- PROBLEM REQUIREMENTS
Please repeat the whole listing exactly, but leave out any picture it holds.

------------

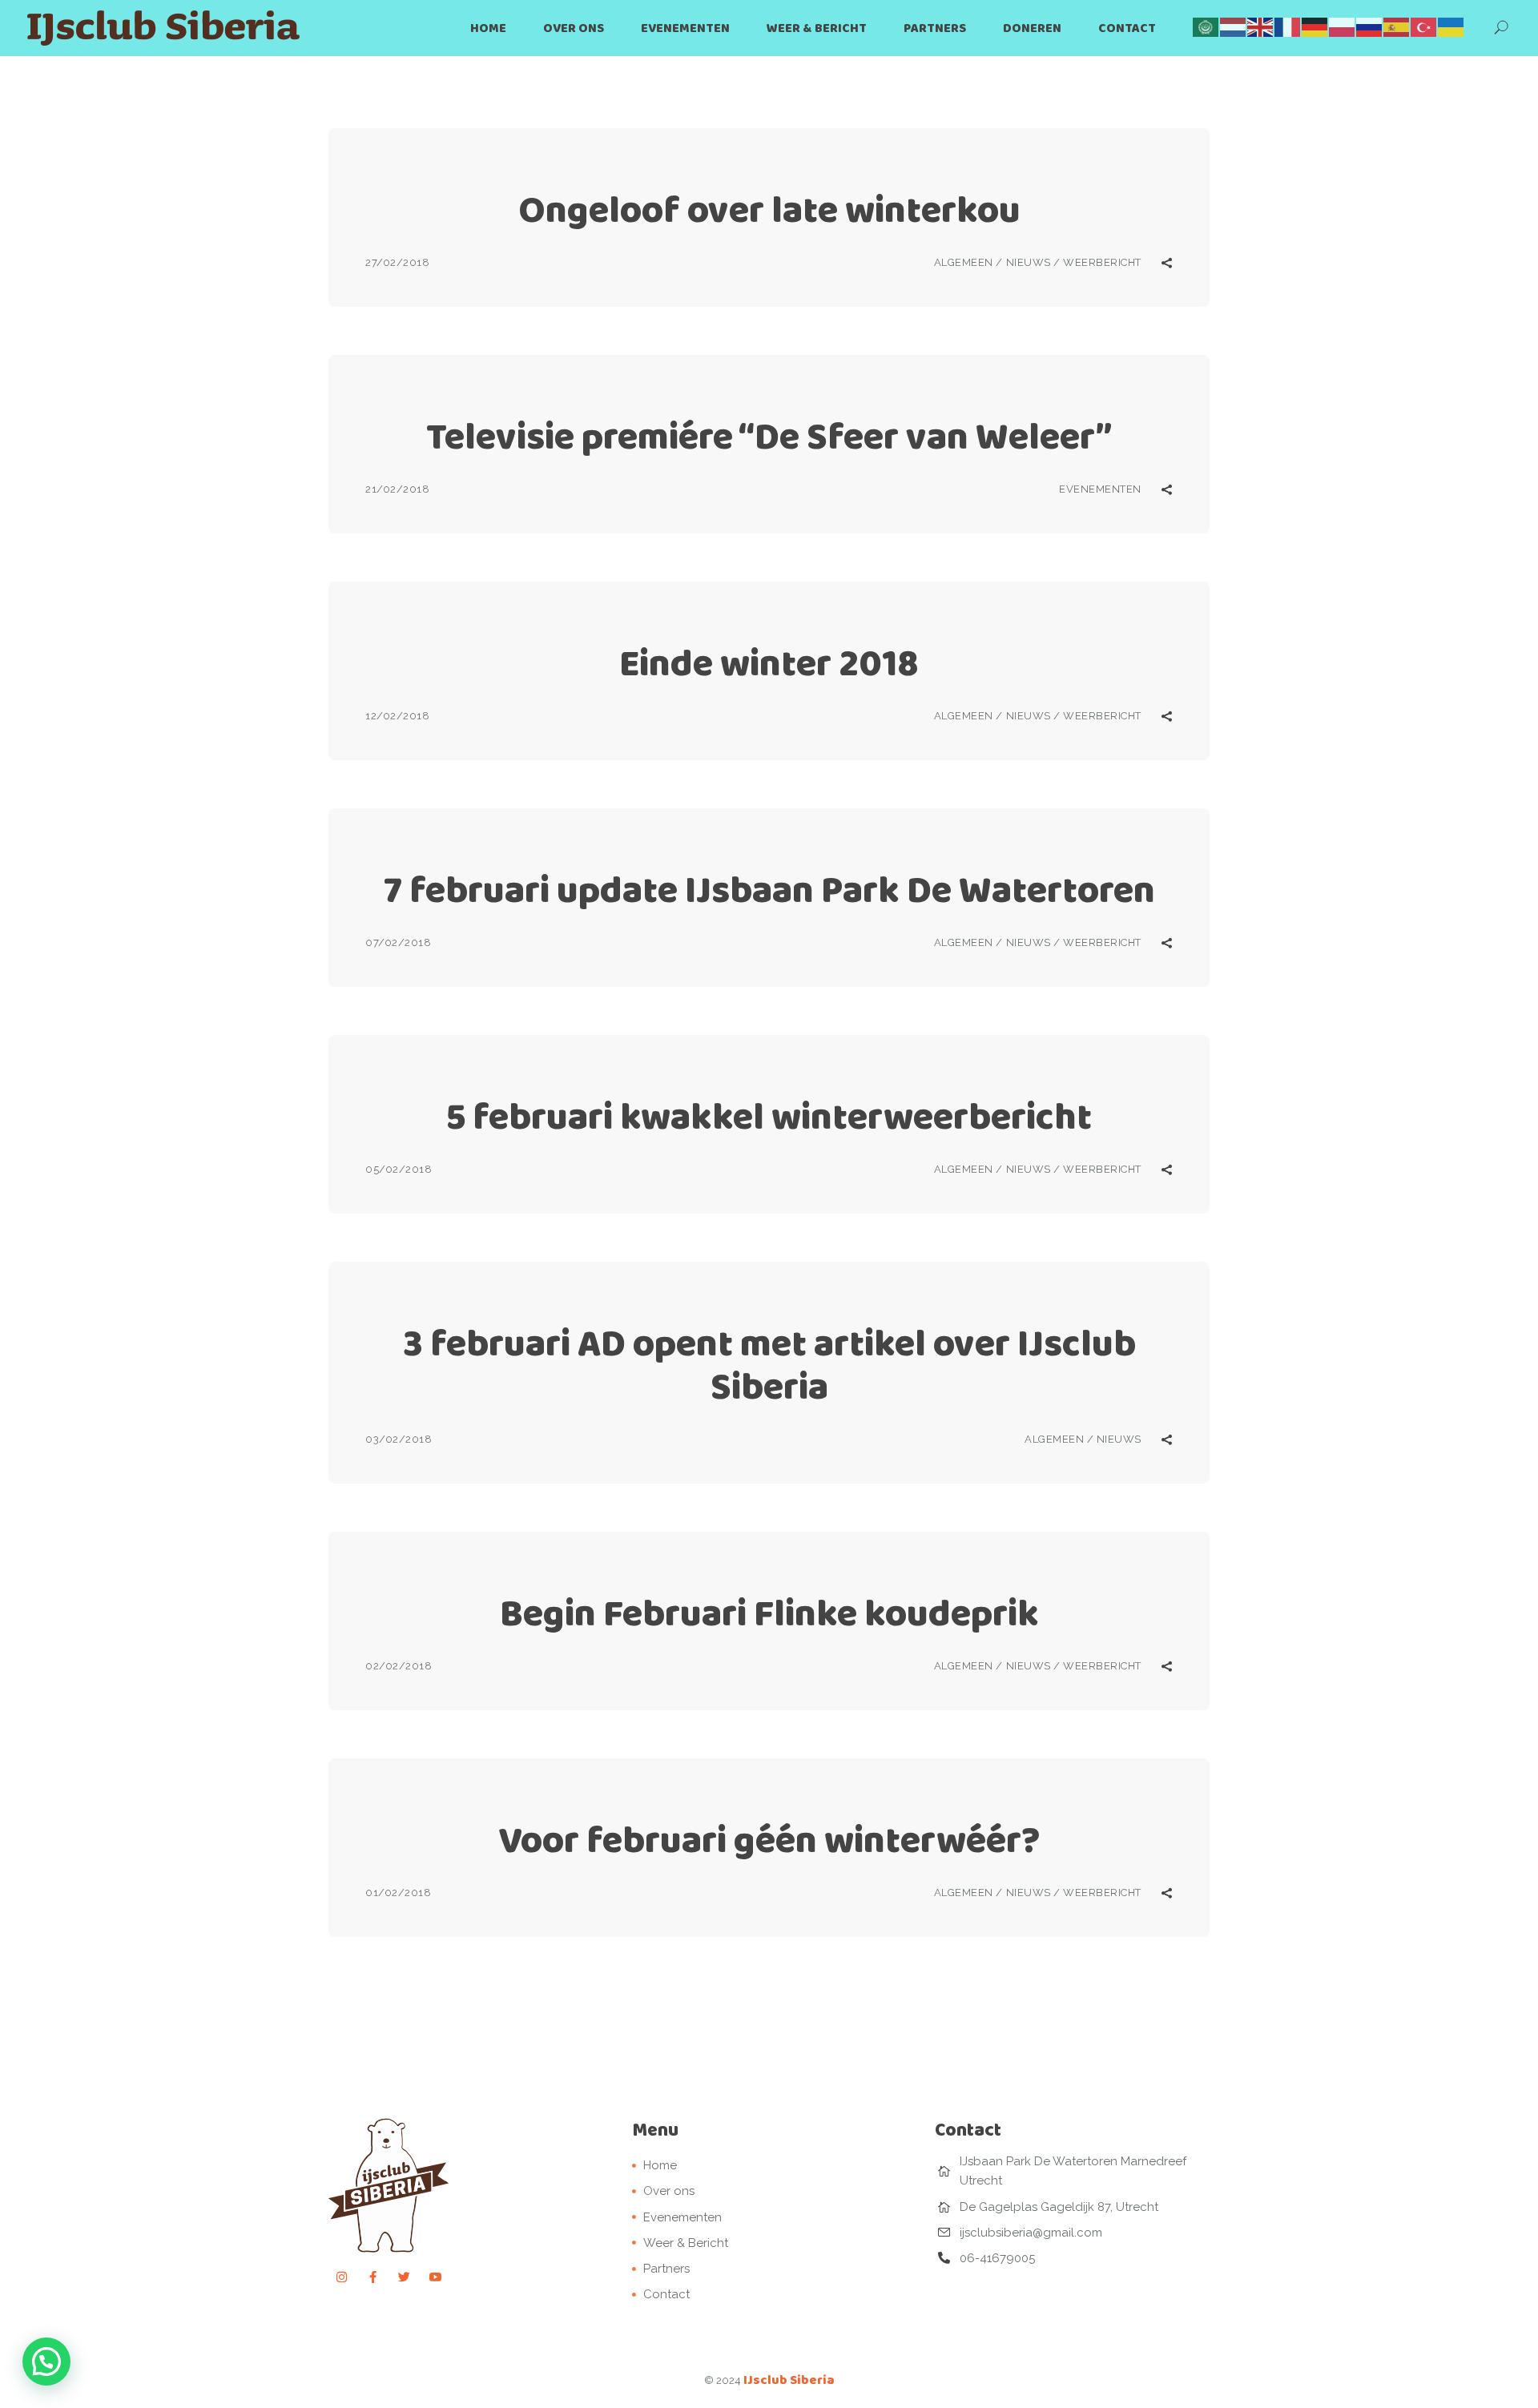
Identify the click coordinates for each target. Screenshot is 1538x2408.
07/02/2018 (398, 942)
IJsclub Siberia (789, 2379)
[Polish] (1342, 26)
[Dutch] (1233, 26)
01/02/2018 (398, 1893)
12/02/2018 (397, 716)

------------

- OUTPUT
Identify the click coordinates for each target. Screenshot is 1538x2408.
07/02/2018 (398, 942)
IJsclub Siberia (789, 2379)
[Polish] (1342, 26)
[Dutch] (1233, 26)
01/02/2018 (398, 1893)
12/02/2018 (397, 716)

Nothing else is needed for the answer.